Beer for export

Texto: Emílio Chagas | Foto: Camila Vieira

As cervejas brasileiras estão, cada vez mais, sendo reconhecidas no exterior, ganhando mundo, inclusive com os mais importantes prêmios. E despertam muita curiosidade. Mas isso ainda não é o suficiente para que haja um grande volume nos negócios da exportação — ao contrário do que acontece no Brasil, que consome uma enorme quantidade de cervejas estrangeiras. Quais os processos, mecanismos, procedimentos, vantagens e dificuldades de exportar? Veja aqui a análise de especialistas e dos mais interessados — os cervejeiros.

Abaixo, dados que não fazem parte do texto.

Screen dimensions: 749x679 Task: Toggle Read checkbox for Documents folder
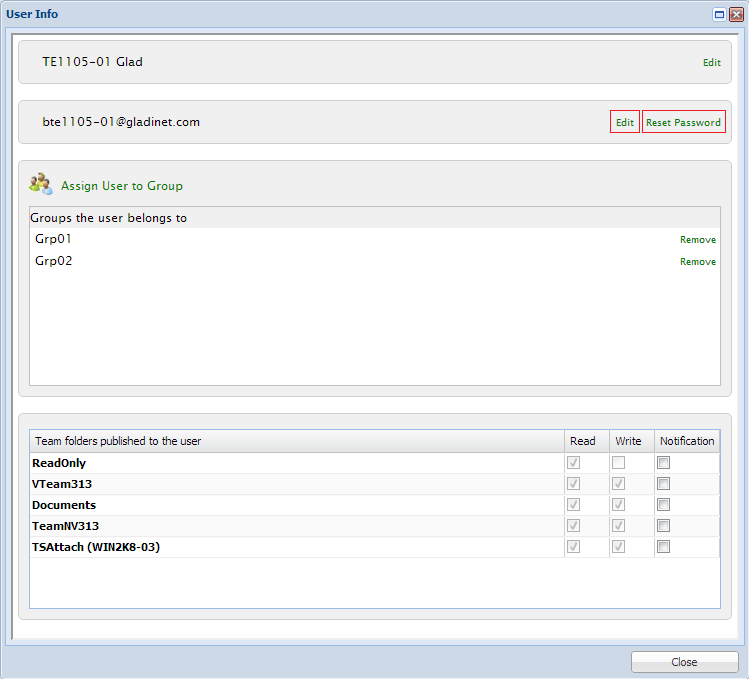click(574, 505)
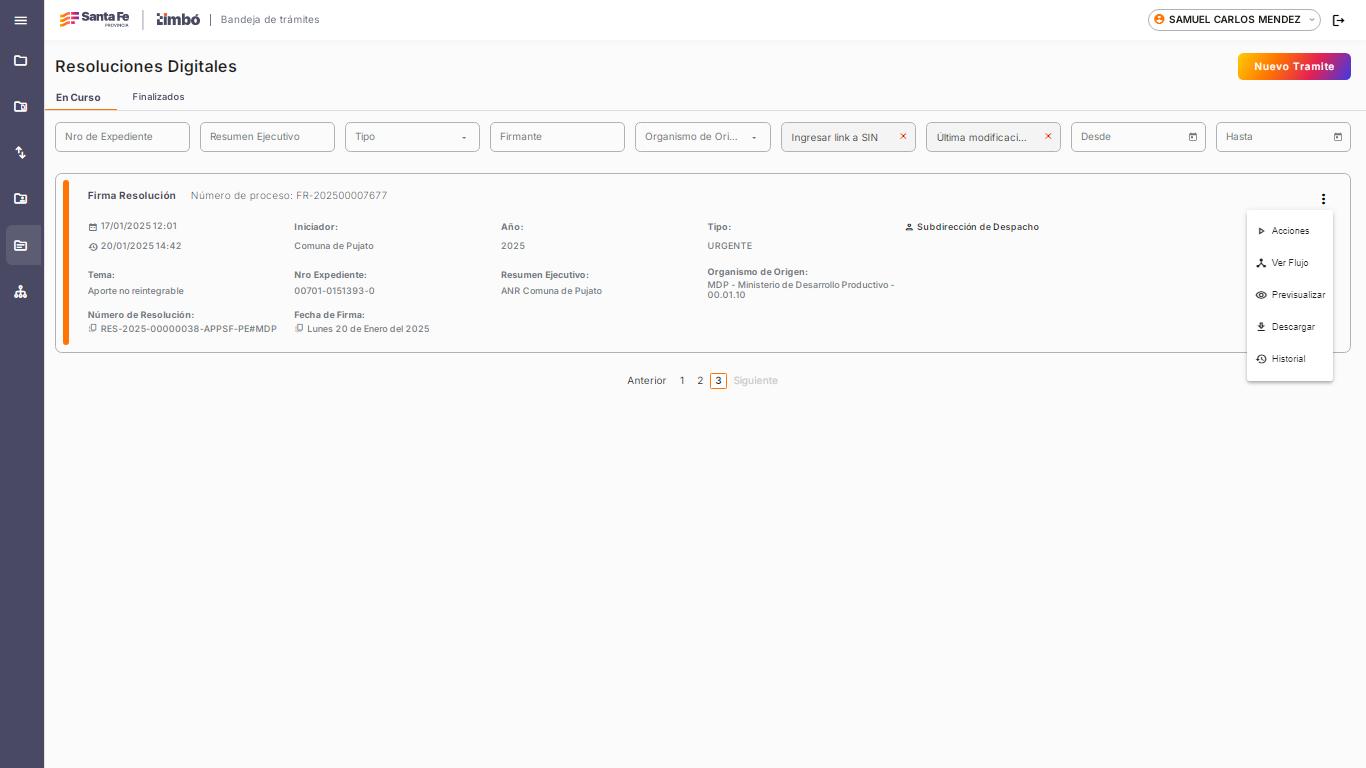Copy the resolution number RES-2025-00000038
Screen dimensions: 1366x768
tap(93, 329)
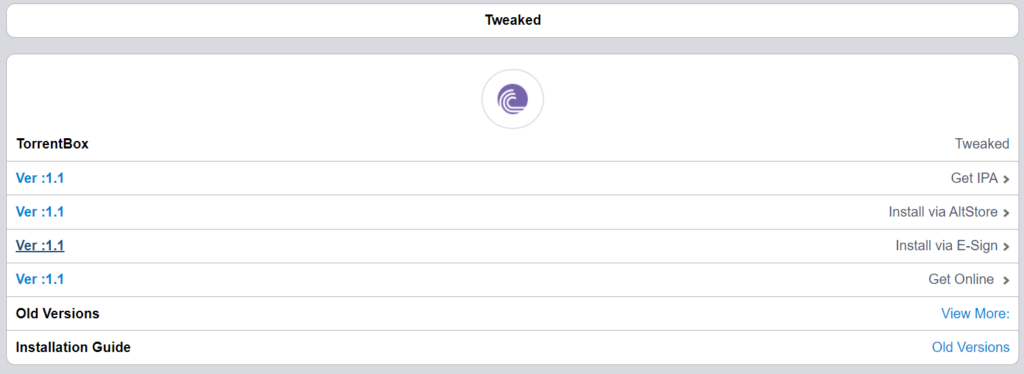
Task: Open the View More: link
Action: coord(975,313)
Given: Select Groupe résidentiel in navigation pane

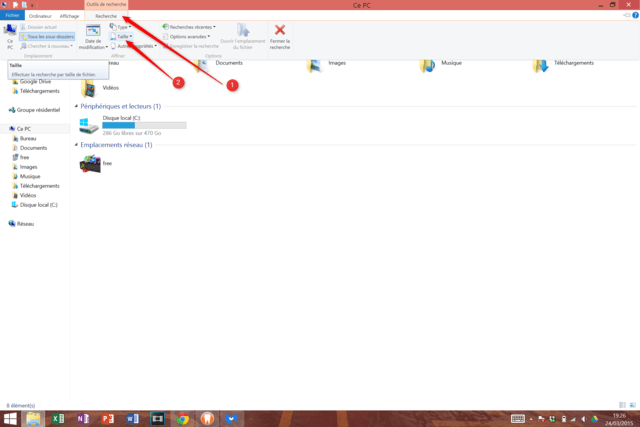Looking at the screenshot, I should (40, 109).
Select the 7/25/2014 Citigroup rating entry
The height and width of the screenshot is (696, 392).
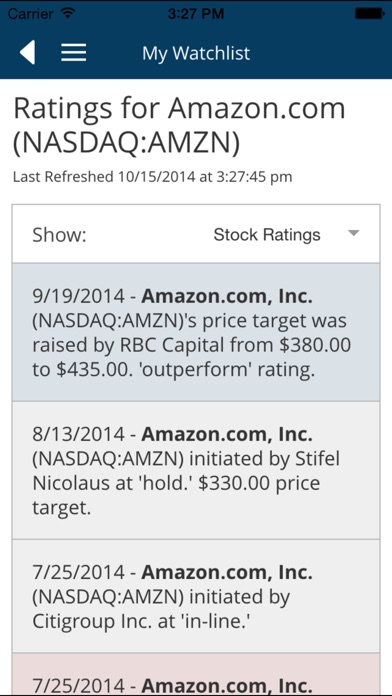coord(196,596)
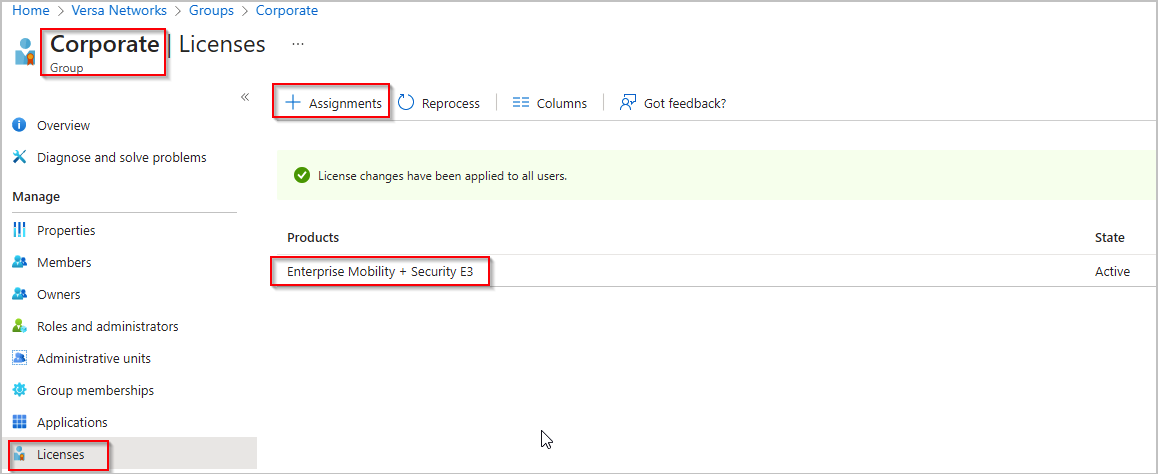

Segundo o consultor de negócios em cervejas Ronaldo Morado, qualquer cervejaria estruturada é capaz de ser bem-sucedida na expansão para o mercado internacional. Porém, é preciso que ela esteja capacitada para tal nos aspectos produtivos, administrativos, contábeis e comerciais.

Ao que a analista Marina Finestrali, da gerência de relações internacionais e comércio exterior da Federação das Indústrias do Rio Grande do Sul (Fiergs), acrescenta: “A empresa precisa analisar se o seu produto é competitivo no mercado internacional e atende às exigências básicas para a exportação. Nessa etapa, é fundamental uma análise de mercado nos diferentes países, observando a aceitação do produto, legislação, barreiras, custos logísticos e estrutura dos canais de distribuição, dentre outros tópicos, para definir qual estratégia a ser adotada nos diferentes mercados”.

São dois tipos de exportação: direta e indireta. Na primeira, diz Morado, todo o processo é conduzido pela cervejaria, mesmo quando se utiliza de um distribuidor local. “Apesar de exigir mais gerenciamento por parte da cervejaria, mantém sob o seu controle a interface com o mercado destino.”